The College of Letters & Science is debuting three new accelerated programs this fall that will allow students to earn both a bachelor’s and master’s degree in just five years.

The new offerings include:

  • Bachelor’s in political science/master’s of public administration
  • Bachelor’s in Latin American, Caribbean, and U.S. Latin@ studies/masters in translation (French or Spanish)
  • Bachelor’s in French/master’s in translation (French).

“For students who are committed to either translation or public administration early in their college career, the ability to earn both the bachelor’s and master’s degrees in five years can save them thousands of dollars,” said Rodney Swain, dean of the College of Letters & Science.

Accelerated degree programs also save students time on their education, added John Bohte, the director of UWM’s master of public administration program.

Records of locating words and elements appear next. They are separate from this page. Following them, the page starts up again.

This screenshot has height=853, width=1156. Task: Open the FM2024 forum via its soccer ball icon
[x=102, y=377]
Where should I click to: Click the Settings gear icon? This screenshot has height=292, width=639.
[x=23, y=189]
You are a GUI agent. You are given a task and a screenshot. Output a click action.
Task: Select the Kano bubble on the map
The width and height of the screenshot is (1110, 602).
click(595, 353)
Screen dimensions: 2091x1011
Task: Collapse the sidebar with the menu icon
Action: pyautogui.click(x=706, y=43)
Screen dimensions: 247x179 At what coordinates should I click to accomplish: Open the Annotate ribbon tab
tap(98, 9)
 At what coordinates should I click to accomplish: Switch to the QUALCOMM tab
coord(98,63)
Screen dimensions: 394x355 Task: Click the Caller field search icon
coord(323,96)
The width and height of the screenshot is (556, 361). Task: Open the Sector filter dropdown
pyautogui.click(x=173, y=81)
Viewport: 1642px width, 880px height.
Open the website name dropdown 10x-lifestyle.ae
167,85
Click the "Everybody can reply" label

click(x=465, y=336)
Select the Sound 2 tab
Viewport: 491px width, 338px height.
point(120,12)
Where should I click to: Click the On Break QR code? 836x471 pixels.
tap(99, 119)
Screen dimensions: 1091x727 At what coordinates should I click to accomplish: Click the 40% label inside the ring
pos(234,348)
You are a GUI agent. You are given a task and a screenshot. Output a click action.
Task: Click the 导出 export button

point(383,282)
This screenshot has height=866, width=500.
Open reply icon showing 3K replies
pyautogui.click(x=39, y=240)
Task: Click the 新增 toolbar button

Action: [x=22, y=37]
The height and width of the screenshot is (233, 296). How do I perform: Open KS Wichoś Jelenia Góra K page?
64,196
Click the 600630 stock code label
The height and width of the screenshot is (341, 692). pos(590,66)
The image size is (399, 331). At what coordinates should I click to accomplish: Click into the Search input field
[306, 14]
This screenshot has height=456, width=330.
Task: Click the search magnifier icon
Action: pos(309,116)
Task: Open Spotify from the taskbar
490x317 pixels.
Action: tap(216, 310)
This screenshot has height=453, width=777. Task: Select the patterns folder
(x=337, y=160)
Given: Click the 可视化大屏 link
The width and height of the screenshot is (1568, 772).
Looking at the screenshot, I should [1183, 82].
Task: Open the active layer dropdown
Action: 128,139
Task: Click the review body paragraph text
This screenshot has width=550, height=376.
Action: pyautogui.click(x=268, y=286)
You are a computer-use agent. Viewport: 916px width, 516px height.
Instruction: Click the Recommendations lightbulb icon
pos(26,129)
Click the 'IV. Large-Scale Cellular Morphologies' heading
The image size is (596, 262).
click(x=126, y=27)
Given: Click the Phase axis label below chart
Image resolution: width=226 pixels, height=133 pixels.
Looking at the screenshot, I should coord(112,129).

Separately, earning both degrees would take students a minimum of six years.

“Students do not have to take extra courses to fit everything in,” Bohte said. “In fact, this is one of the key advantages of the 3-2 program; it saves a student a year of undergraduate coursework.”

That means that students will be able to enter their chosen careers much faster – and the new degree offerings are all in areas that are in need of skilled professionals. The translation and interpreting market has a projected job growth of nearly 30 percent by 2024, according to the Bureau of Labor Statistics. Public administration historically maintains a job placement rate of 85 to 90 percent, and experts anticipate there will be myriad job openings as baby-boomers retire.

To help meet that growing demand, the new courses will prepare students through internships, field work opportunities and a solid liberal arts education.

UWM could see more of these types of programs in the coming years to help students save time and money while earning two degrees.

“We are currently looking into the possibility of additional accelerated programs in areas of growth,” said Swain. “These could be the 3-2 combination like in translation and public administration, or a 4-1 combination, or even partnerships with external professional schools where a student would complete 3 years at UWM and immediately enter a professional graduate program elsewhere.”